● WRITTEN REQUEST: Reproduce the lines of the items from the line holding "This screenshot has width=1568, height=450." through the line holding "in the Поиск", both included. Leave the pictures out.

● DATA LISTING:
(begin)

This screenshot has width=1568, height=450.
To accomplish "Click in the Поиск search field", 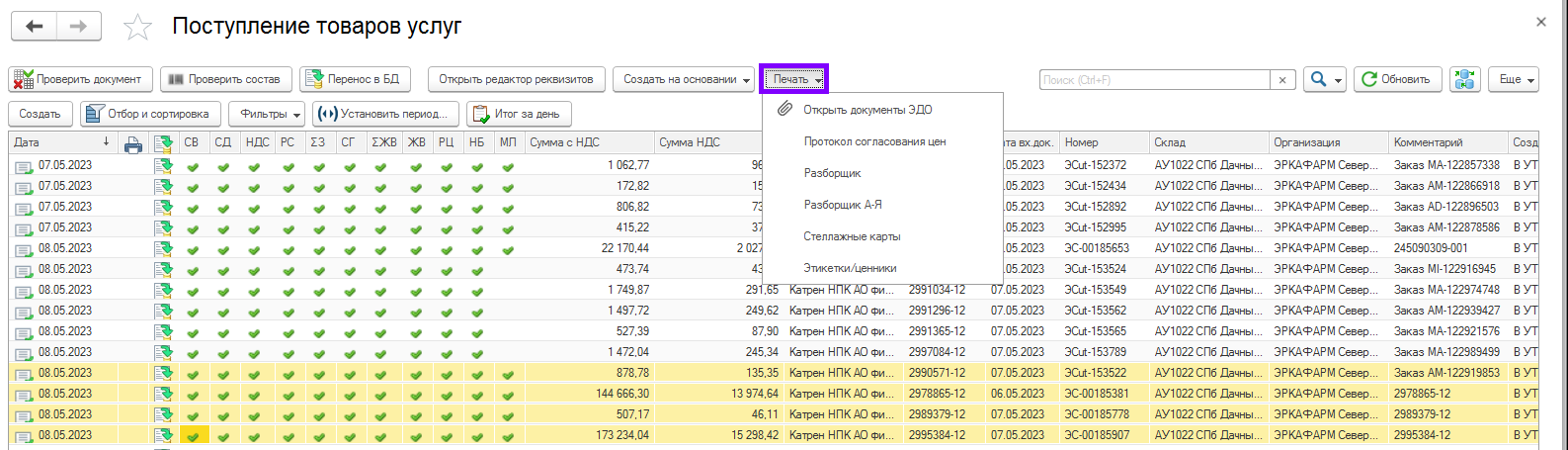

(end)
(begin)

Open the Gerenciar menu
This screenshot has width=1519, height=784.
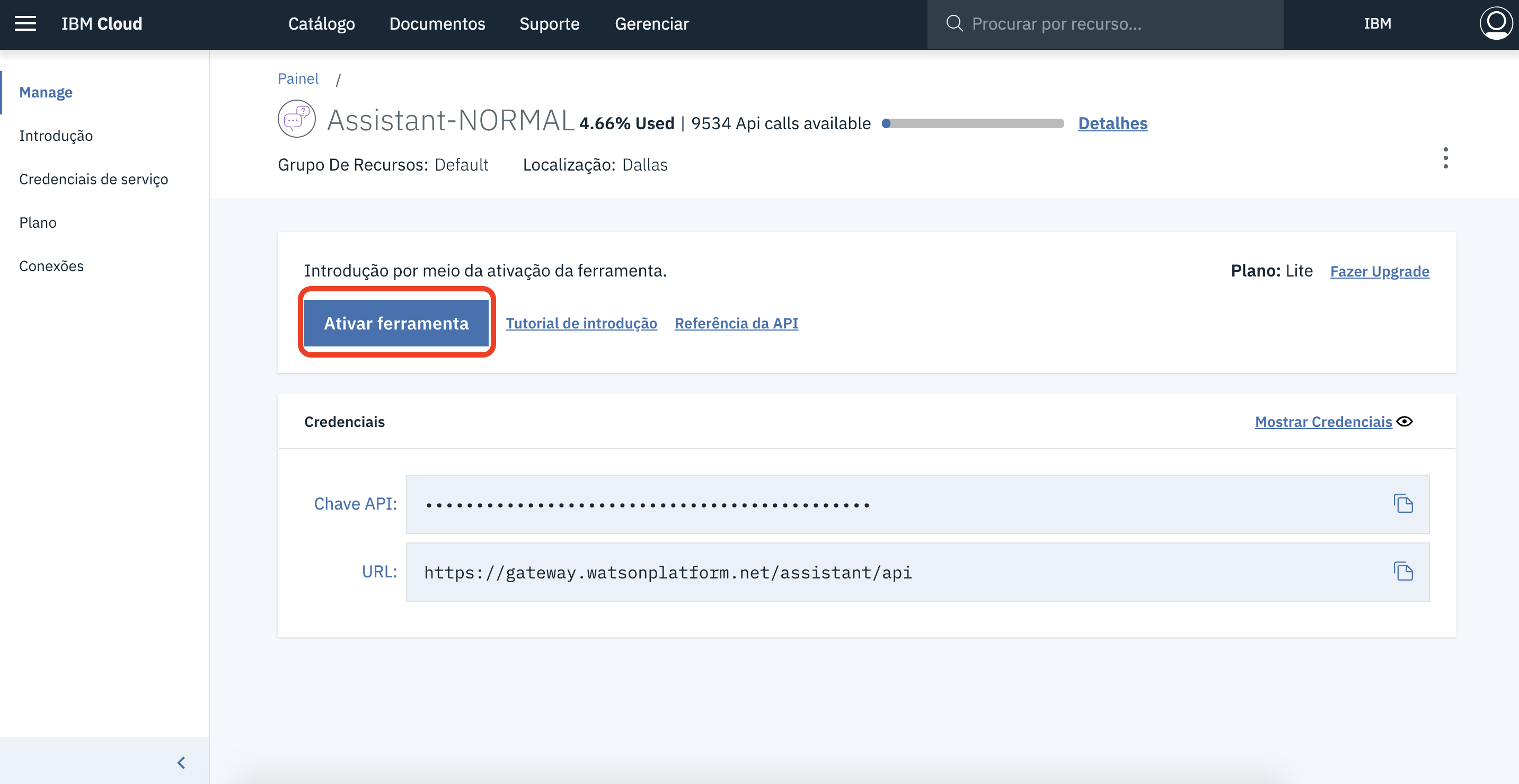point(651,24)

(end)

● REPLY TO THE TASK:
This screenshot has width=1568, height=450.
To accomplish "Click in the Поиск search field", 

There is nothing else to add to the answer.